(Collected data entries)
+ + + + +

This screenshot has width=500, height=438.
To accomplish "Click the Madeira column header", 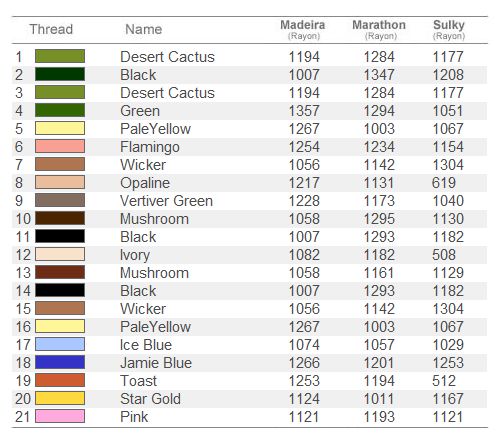I will click(303, 29).
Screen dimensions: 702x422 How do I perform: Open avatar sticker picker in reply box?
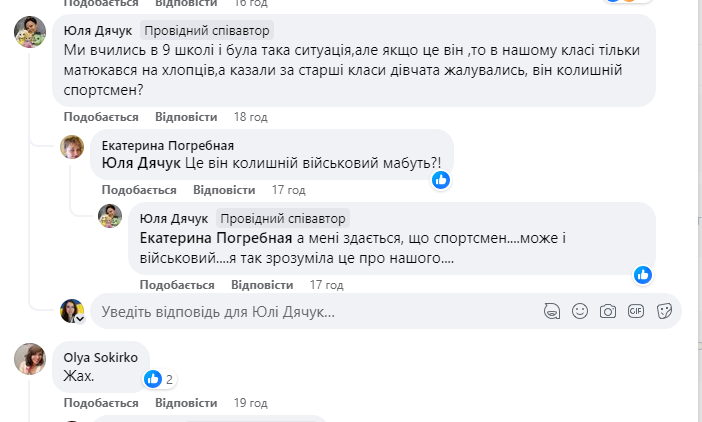click(551, 311)
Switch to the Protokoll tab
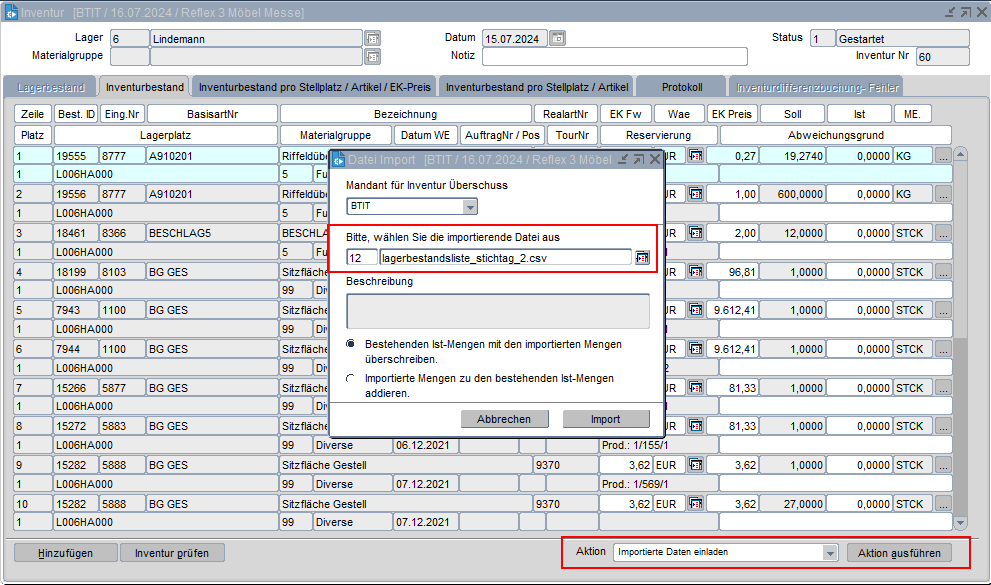The width and height of the screenshot is (991, 585). pos(682,87)
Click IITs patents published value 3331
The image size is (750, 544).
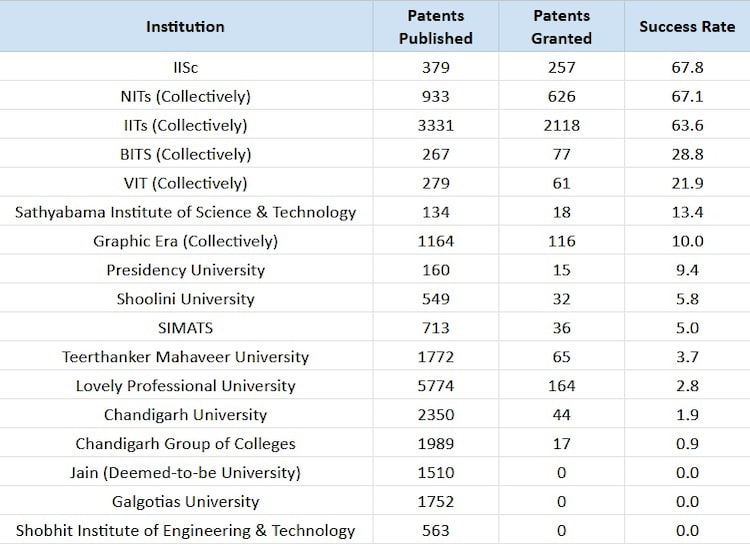436,125
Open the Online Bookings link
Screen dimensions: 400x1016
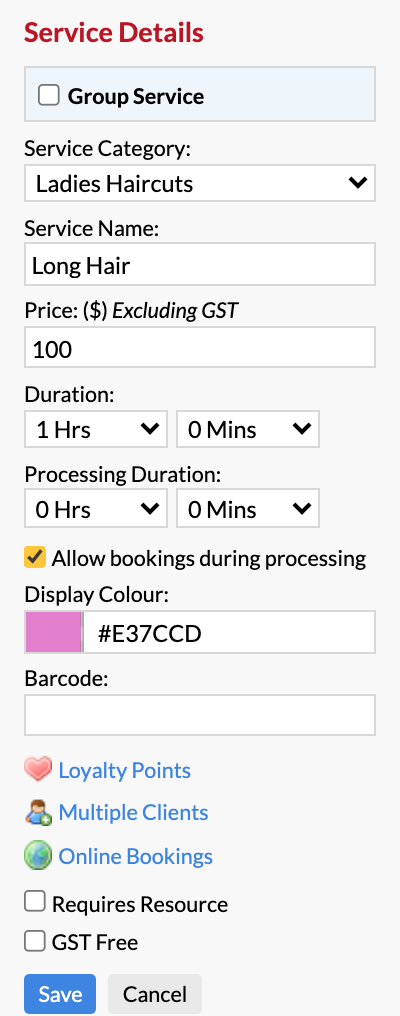click(135, 857)
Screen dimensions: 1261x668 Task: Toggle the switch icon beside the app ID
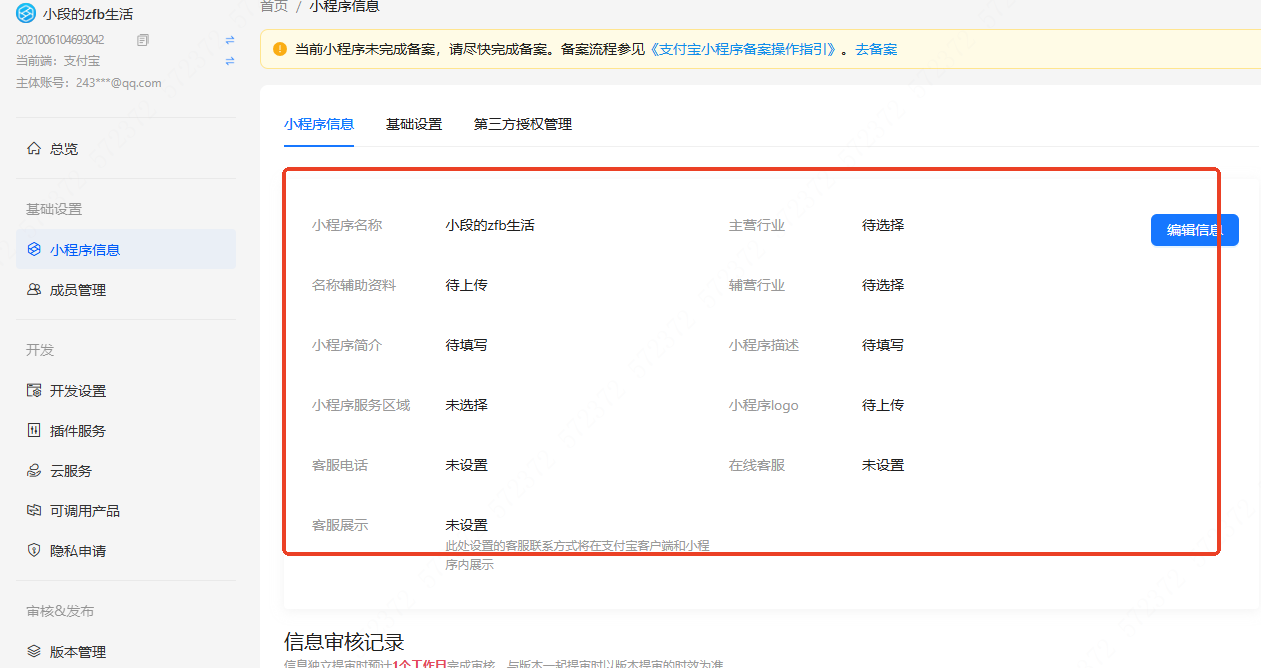point(229,38)
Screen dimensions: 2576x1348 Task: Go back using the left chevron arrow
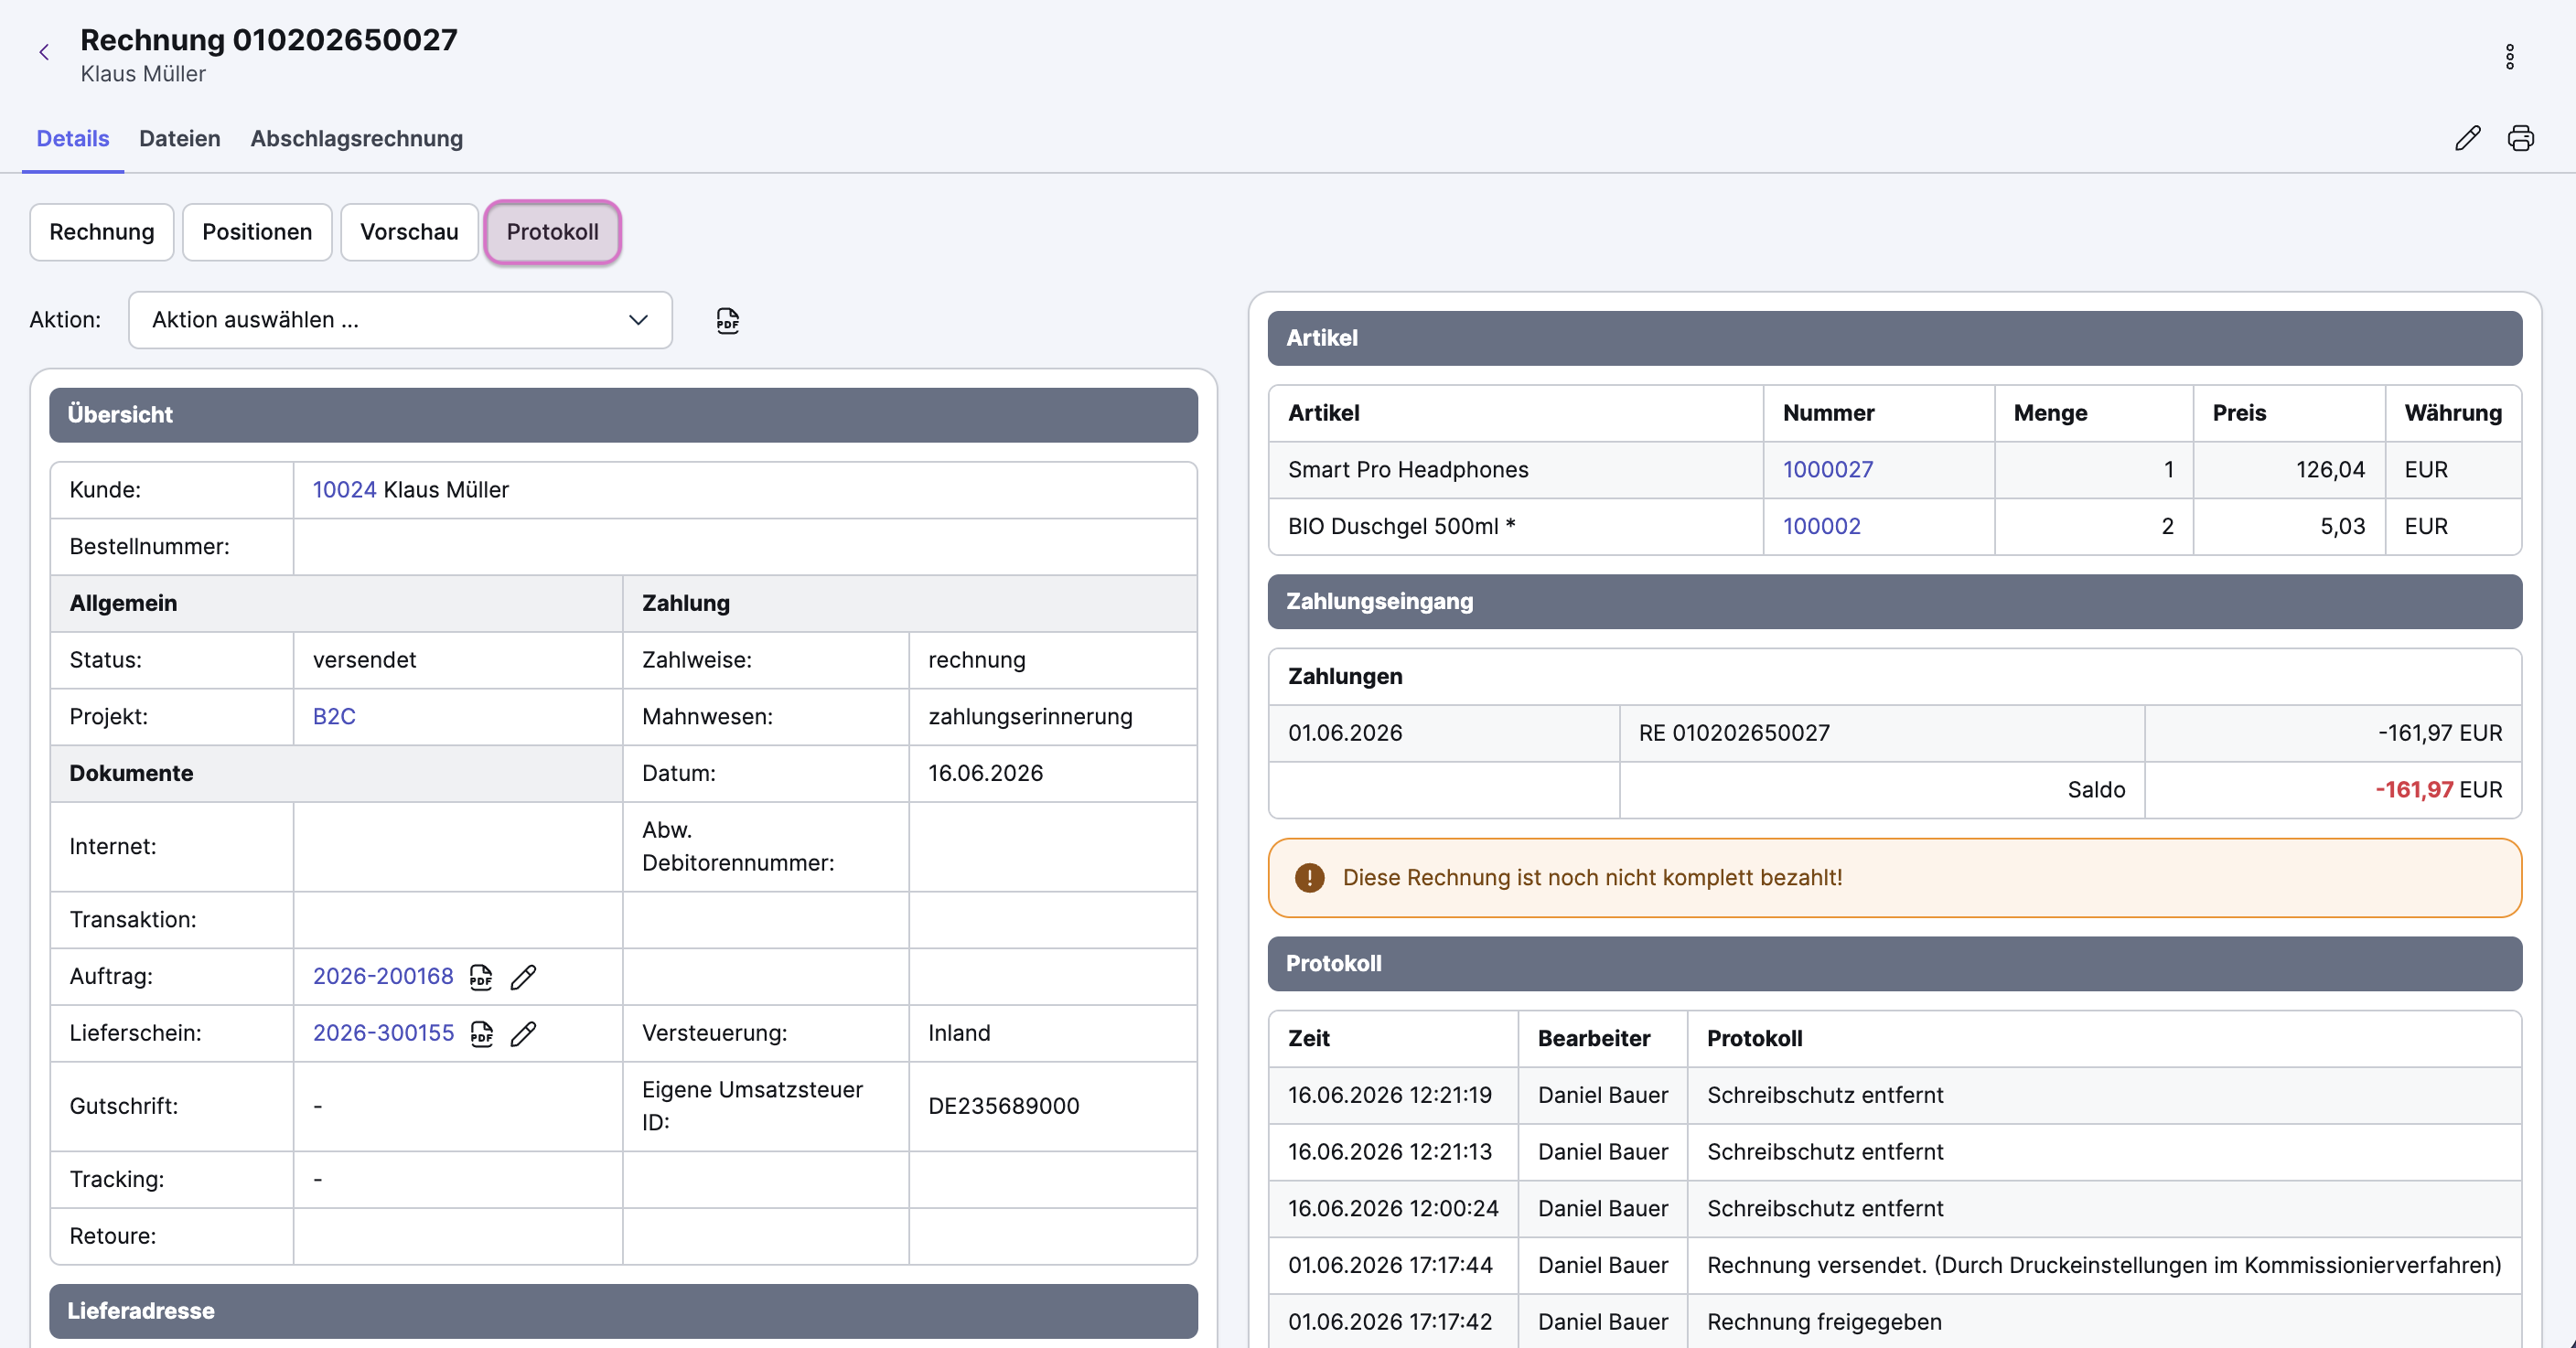tap(44, 53)
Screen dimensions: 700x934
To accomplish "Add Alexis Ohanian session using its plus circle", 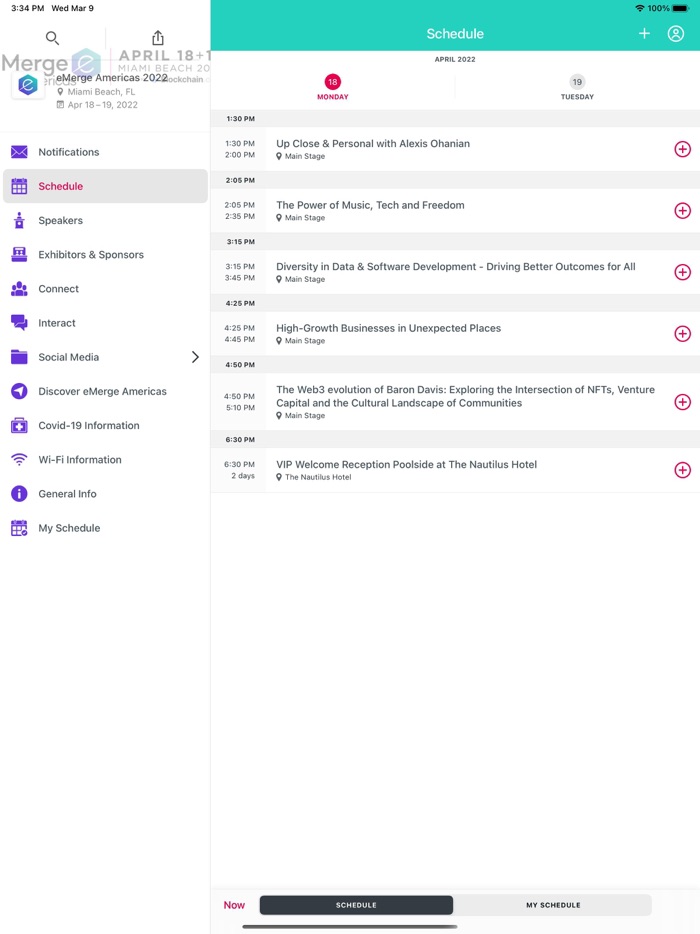I will pyautogui.click(x=683, y=149).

+ + + + +

● YOUR ASSIGNMENT: Would you write out exactly the lines above, starting at the line containing "Click IITs patents published value 3331" and stopping after the line containing "Screen dimensions: 700x934"? Omit the pictures.

● TASK OUTPUT:
Click IITs patents published value 3331
The image size is (750, 544).
436,125
Open the Online Bookings link
Screen dimensions: 400x1016
click(135, 857)
Screen dimensions: 1261x668 Task: Toggle the switch icon beside the app ID
point(229,38)
Screen dimensions: 2576x1348 Task: Go back using the left chevron arrow
tap(44, 53)
Screen dimensions: 700x934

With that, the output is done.